Even if the judge had considered that affidavit, Goldstein's attorney, Gregory Keller, a partner at Silverman, Harnes, Harnes, Prussin & Keller of New York, could still have made a stronger argument for the feasibility of converting closed-end funds without redemption fees.
For example, when the judge asked Keller why redemption fees were not necessary, he replied, "It is obviously possible to separate [the two issues]. . . You don't need a redemption fee to open-end a fund under the 40 Act. Just because this was done this way in the past, it doesn't make it right."
The judge then asked Keller whether a redemption fee would "discourage wholesale redemptions, taking care of tax liabilities to protect all shareholders."
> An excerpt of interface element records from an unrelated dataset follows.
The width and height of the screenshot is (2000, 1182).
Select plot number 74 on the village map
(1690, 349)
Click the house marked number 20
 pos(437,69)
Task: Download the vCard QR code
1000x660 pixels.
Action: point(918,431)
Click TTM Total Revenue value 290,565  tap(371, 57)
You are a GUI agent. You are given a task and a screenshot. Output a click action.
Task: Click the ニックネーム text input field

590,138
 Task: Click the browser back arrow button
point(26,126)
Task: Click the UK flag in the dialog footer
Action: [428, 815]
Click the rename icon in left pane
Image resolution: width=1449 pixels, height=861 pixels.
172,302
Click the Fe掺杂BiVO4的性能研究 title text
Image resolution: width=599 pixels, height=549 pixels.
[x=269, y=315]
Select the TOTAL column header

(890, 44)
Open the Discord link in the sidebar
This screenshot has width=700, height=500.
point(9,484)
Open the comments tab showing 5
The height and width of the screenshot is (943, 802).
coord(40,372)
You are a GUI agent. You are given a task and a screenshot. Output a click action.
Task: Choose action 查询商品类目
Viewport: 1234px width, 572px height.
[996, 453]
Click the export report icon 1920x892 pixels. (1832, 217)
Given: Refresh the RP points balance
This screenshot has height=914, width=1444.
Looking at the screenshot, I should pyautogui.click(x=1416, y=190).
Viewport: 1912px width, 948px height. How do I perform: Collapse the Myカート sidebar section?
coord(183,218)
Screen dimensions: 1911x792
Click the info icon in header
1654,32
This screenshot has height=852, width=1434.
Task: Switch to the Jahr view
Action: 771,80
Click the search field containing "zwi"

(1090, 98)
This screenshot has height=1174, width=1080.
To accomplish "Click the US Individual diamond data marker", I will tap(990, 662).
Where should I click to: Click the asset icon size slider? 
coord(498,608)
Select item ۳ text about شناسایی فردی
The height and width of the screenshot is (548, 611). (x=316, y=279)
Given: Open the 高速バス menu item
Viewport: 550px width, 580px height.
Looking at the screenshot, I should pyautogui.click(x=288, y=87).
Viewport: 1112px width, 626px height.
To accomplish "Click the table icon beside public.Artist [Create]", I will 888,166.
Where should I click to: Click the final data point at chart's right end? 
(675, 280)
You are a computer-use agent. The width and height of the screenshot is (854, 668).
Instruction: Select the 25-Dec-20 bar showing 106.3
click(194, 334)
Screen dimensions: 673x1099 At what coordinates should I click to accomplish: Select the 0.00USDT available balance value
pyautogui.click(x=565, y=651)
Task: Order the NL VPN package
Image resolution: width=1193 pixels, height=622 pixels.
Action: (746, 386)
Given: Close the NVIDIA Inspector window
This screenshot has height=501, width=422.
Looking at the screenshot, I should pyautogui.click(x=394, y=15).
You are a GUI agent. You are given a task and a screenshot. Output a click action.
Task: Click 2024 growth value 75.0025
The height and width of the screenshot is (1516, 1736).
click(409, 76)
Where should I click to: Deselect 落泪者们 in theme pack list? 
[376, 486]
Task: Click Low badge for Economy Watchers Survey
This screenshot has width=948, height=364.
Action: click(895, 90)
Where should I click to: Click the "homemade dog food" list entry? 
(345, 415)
"There are no estimates of the cost of open-ending without a fee," Keller said.
"The fact other funds impose a redemption fee is of some relevance, is it not?" Preska then asked Keller.
"I don't know if it is relevant," said Keller.
In an interview after the hearing, Keller said he felt the judge would not have allowed a debate over the necessity of redemption fees.
"The judge already knew, from one of Scudder's affidavits, that half of the funds that open do not impose redemption fees," said Keller. "The issue, in the judge's mind, was not whether fees are necessary. Management had said the fee is a business necessity and she accepted that. She was not going to allow this debate."
Nonetheless, it still seemed that because the hearing came down to the question of whether fees are inextricably linked to opening a fund, Keller should have pressed the argument that they are not always imposed. He could have noted that a majority of funds do not impose such fees. In 1998, 60 percent of the closed-end funds that opened did not impose a redemption fee, according to Lipper, Inc. of Summit, N.J.
Goldstein's counsel could have presented affidavits from closed-end fund managers who have opted against fees and from third parties, such as Gregg Wolper, a closed-end fund editor with Morningstar of Chicago.
"Such fees are not absolutely necessary when open-ending a fund," said Wolper in an interview. "The goal is to reduce the amount of money moving out of a fund, but there is no proof they succeed in reducing the outflow of money."
"A redemption fee could be reasonable if there is a likelihood of many redemptions," said Robert Zutz, an attorney with Kirkpatrick & Lockhart of Washington, D.C. "But a fund can have no idea how many people will redeem," so it cannot be argued that redemption fees are a business necessity.
"There have been lots of conversions of closed-end funds without redemption fees," said Ron Olin, the chairman of Deep Discount Advisors of Asheville, N.C, a money management firm specializing in closed-end funds. "We believe it would have been proper, reasonable and fair to separate the proposals and let shareholders decide if they want such a fee."
On the other hand, no matter how convincing an argument Keller might have made, it may not have mattered because the judge seemed predisposed in Scudder's favor. Preska even implied Goldstein had made a pest of himself when she said that Goldstein had "bombarded" the SEC on this matter.
It will be interesting to see if the issue is raised again, in court, at an industry conference or in a study comparing the effects of opening closed-end funds with and without fees. If this case becomes a precedent, it would be unfortunate because it never delved thoroughly into this thorny issue.